New regression test GlutenStageAssignment.spec.ts with a real fixture exercising the full stage-attribution pipeline against a Gluten plan.

JVM Plugin

Accelerator.scala (new, in shared plugin/ module): registry of known accelerators (Gluten/Velox, Comet/DataFusion, RAPIDS GPU, Photon) — each with its detection classes and the set of Spark *Exec operators it substitutes. Accelerator.active probes the classpath once and caches the result.
DataFlint runs last via postColumnarTransitions: ApplyColumnarRulesAndInsertTransitions applies pre rules in registration order then post rules in reverse order. The DataFlint plugin auto-registers its SessionExtension first, so its columnar rule sits at index 0 and naturally runs last in post. By that point every accelerator has already swapped FilterExec → FilterExecTransformer etc. in pre, and DataFlint's Spark-class match list misses the transformer variants naturally — no explicit skip list needed, robust to plugin registration order.
Idempotence preserved (!isInstanceOf[TimedExec] guard) so the rule re-runs cleanly under AQE.

Examples / Docker

docker/gluten/: runnable end-to-end script that downloads the Gluten nightly bundle (cached), builds the DataFlint UI/plugin/example, copies jars into the Docker context, brings up docker compose. GlutenVeloxExample.scala exercises filter/project/agg/sort/joins/window/explode/union with DataFlint instrumentation enabled. Spark UI on localhost:10000.
docker/comet/: mirrors the Gluten setup for Apache DataFusion Comet 0.4.0. Comet's Maven jar bundles Linux x86_64/aarch64 natives in a single artifact; macOS users go through the Linux container.
Both run scripts pick the example jar by mtime (ls -t ... | head -1) so stale sbt-dynver outputs in target/ don't get used.

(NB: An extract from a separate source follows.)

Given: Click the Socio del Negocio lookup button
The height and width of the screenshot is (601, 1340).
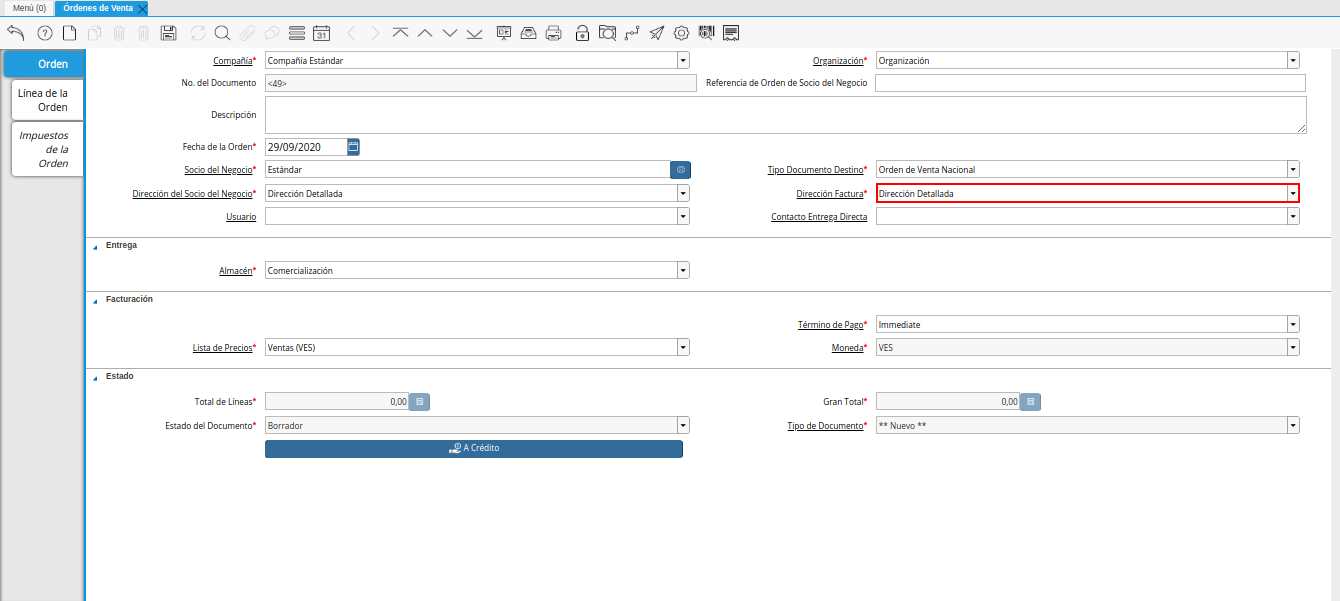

How it solves the coexistence problem

TimedExec is transparent on Spark 3.2+ (children = child.children), which hides the wrapped operator from any other rule's plan traversal. Before this PR, wrapping FilterExec in preColumnarTransitions made the accelerator's rule walk past it — the query silently fell back to the Spark JVM path. Moving the wrap to postColumnarTransitions exploits Spark's reverse-iteration of post rules, so the accelerator substitutes operators first and DataFlint instruments whatever's left (fallback ops, writes, Python UDFs).

Test plan

UI unit tests pass (incl. GlutenStageAssignment.spec.ts with a real Gluten fixture)
Plugin unit tests pass — DataFlintPythonExecSpec, DataFlintWindowExecSpec, DataFlintSqlNodesSpec, TimedExecMetricsSpec
./docker/gluten/run-gluten-example.sh brings up SparkUI at localhost:10000, log shows Gluten/Velox detected, Velox ops execute, DataFlint wraps the fallback scans
./docker/comet/run-comet-example.sh brings up SparkUI, log shows Comet/DataFusion detected, Comet native runtime initializes, DataFlint wraps the fallback ops
Visual smoke test in the SqlFlow view: accelerator badges show on Velox/Comet/Gpu/Photon nodes, exchange split write/read renders correctly, codegen IDs map to stages
No regressions on standard (non-accelerated) Spark plans

🤖 Generated with Claude Code

- Add Gluten/Velox node type classification, display names, and accelerator badges (Velox, Photon, RAPIDS, DataFusion) in the SQL plan flow view - Fix stage identification for Gluten's WholeStageCodegenTransformer nodes by inferring codegen-to-node mapping and handling AQE codegen renumbering - Split ColumnarExchange into write/read visual nodes across stage boundaries - Propagate stages through Gluten-specific boundary nodes (VeloxResizeBatches, RowToVeloxColumnar, TakeOrderedAndProjectExecTransformer, etc.) - Show Velox native timing metrics (aggregation/filter/sort/window time, peak memory, spill) on plan nodes - Strip Gluten class name prefixes from plan descriptions in parsers - Add Docker environment and example app for running Gluten/Velox on Spark 3.5 - Add unit test for Gluten stage assignment with real fixture data

CLAassistant · 2026-04-11T20:17:21Z

Thank you for your submission! We really appreciate it. Like many open source projects, we ask that you all sign our Contributor License Agreement before we can accept your contribution.
1 out of 2 committers have signed the CLA.

✅ minskya
❌ menishmueli
_{You have signed the CLA already but the status is still pending? Let us recheck it.}

menishmueli · 2026-04-11T20:24:44Z

Screenshots

Status Page — GlutenVeloxExample with 16 SQL Queries

The DataFlint status page correctly identifies the Gluten/Velox application.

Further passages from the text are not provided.